* [What is required]
All the data should be transcribed exactly, with every line kept.

Stored data:
────────────────────────────────────────

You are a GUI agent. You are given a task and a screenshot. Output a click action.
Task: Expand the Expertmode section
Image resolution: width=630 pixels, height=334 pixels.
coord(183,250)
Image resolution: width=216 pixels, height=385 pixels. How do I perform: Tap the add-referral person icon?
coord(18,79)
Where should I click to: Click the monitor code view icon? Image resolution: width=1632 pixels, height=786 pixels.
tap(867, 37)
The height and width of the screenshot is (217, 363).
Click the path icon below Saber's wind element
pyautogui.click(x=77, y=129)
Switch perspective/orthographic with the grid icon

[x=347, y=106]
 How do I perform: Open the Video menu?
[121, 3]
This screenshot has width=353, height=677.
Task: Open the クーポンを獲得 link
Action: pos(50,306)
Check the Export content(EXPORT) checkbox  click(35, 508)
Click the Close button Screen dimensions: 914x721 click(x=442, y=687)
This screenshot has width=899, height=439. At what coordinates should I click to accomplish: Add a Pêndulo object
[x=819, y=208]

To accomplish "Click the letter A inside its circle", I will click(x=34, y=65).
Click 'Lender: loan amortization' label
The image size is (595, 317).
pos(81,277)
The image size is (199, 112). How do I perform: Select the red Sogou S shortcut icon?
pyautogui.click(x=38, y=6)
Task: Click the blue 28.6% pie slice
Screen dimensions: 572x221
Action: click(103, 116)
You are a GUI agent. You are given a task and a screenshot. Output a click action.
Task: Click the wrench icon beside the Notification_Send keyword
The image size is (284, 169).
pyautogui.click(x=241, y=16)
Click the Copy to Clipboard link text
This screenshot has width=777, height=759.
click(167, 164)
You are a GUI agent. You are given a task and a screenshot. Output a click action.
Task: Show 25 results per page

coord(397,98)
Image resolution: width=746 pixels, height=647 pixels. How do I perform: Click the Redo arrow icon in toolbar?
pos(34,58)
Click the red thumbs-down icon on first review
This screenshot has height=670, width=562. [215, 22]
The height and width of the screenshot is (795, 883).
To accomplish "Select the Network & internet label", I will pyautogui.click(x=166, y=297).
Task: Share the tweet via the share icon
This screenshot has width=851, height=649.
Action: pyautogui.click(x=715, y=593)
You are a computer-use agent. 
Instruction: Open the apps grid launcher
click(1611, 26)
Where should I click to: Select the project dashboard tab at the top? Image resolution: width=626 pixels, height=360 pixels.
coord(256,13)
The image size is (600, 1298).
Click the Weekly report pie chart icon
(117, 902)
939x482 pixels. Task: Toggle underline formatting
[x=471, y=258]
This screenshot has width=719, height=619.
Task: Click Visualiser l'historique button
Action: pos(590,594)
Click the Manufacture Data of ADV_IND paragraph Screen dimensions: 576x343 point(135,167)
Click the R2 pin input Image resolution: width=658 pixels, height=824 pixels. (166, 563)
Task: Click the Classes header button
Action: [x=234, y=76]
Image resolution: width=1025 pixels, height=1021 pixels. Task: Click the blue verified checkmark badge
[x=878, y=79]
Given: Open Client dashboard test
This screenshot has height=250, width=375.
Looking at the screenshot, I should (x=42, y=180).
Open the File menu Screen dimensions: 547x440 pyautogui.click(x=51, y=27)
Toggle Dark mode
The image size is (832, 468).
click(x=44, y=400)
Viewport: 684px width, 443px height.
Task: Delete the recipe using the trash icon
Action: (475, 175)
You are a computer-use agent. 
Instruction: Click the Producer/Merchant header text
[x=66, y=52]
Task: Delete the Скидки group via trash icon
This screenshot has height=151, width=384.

────────────────────────────────────────

* [Solution below]
You are a GUI agent. You are given a task and a screenshot. Output a click action.
Task: Expand the Expertmode section
Image resolution: width=630 pixels, height=334 pixels.
coord(183,250)
Image resolution: width=216 pixels, height=385 pixels. How do I perform: Tap the add-referral person icon?
coord(18,79)
Where should I click to: Click the monitor code view icon? Image resolution: width=1632 pixels, height=786 pixels.
tap(867, 37)
The height and width of the screenshot is (217, 363).
Click the path icon below Saber's wind element
pyautogui.click(x=77, y=129)
Switch perspective/orthographic with the grid icon

[x=347, y=106]
 How do I perform: Open the Video menu?
[121, 3]
This screenshot has width=353, height=677.
Task: Open the クーポンを獲得 link
Action: pos(50,306)
Check the Export content(EXPORT) checkbox  click(35, 508)
Click the Close button Screen dimensions: 914x721 click(x=442, y=687)
This screenshot has width=899, height=439. At what coordinates should I click to accomplish: Add a Pêndulo object
[x=819, y=208]

To accomplish "Click the letter A inside its circle", I will click(x=34, y=65).
Click 'Lender: loan amortization' label
The image size is (595, 317).
pos(81,277)
The image size is (199, 112). How do I perform: Select the red Sogou S shortcut icon?
pyautogui.click(x=38, y=6)
Task: Click the blue 28.6% pie slice
Screen dimensions: 572x221
Action: click(103, 116)
You are a GUI agent. You are given a task and a screenshot. Output a click action.
Task: Click the wrench icon beside the Notification_Send keyword
The image size is (284, 169).
pyautogui.click(x=241, y=16)
Click the Copy to Clipboard link text
This screenshot has width=777, height=759.
click(167, 164)
You are a GUI agent. You are given a task and a screenshot. Output a click action.
Task: Show 25 results per page

coord(397,98)
Image resolution: width=746 pixels, height=647 pixels. How do I perform: Click the Redo arrow icon in toolbar?
pos(34,58)
Click the red thumbs-down icon on first review
This screenshot has height=670, width=562. [215, 22]
The height and width of the screenshot is (795, 883).
To accomplish "Select the Network & internet label", I will pyautogui.click(x=166, y=297).
Task: Share the tweet via the share icon
This screenshot has width=851, height=649.
Action: pyautogui.click(x=715, y=593)
You are a computer-use agent. 
Instruction: Open the apps grid launcher
click(1611, 26)
Where should I click to: Select the project dashboard tab at the top? Image resolution: width=626 pixels, height=360 pixels.
coord(256,13)
The image size is (600, 1298).
Click the Weekly report pie chart icon
(117, 902)
939x482 pixels. Task: Toggle underline formatting
[x=471, y=258]
This screenshot has width=719, height=619.
Task: Click Visualiser l'historique button
Action: pos(590,594)
Click the Manufacture Data of ADV_IND paragraph Screen dimensions: 576x343 point(135,167)
Click the R2 pin input Image resolution: width=658 pixels, height=824 pixels. (166, 563)
Task: Click the Classes header button
Action: [x=234, y=76]
Image resolution: width=1025 pixels, height=1021 pixels. Task: Click the blue verified checkmark badge
[x=878, y=79]
Given: Open Client dashboard test
This screenshot has height=250, width=375.
Looking at the screenshot, I should (x=42, y=180).
Open the File menu Screen dimensions: 547x440 pyautogui.click(x=51, y=27)
Toggle Dark mode
The image size is (832, 468).
click(x=44, y=400)
Viewport: 684px width, 443px height.
Task: Delete the recipe using the trash icon
Action: (475, 175)
You are a computer-use agent. 
Instruction: Click the Producer/Merchant header text
[x=66, y=52]
Task: Delete the Скидки group via trash icon
This screenshot has height=151, width=384.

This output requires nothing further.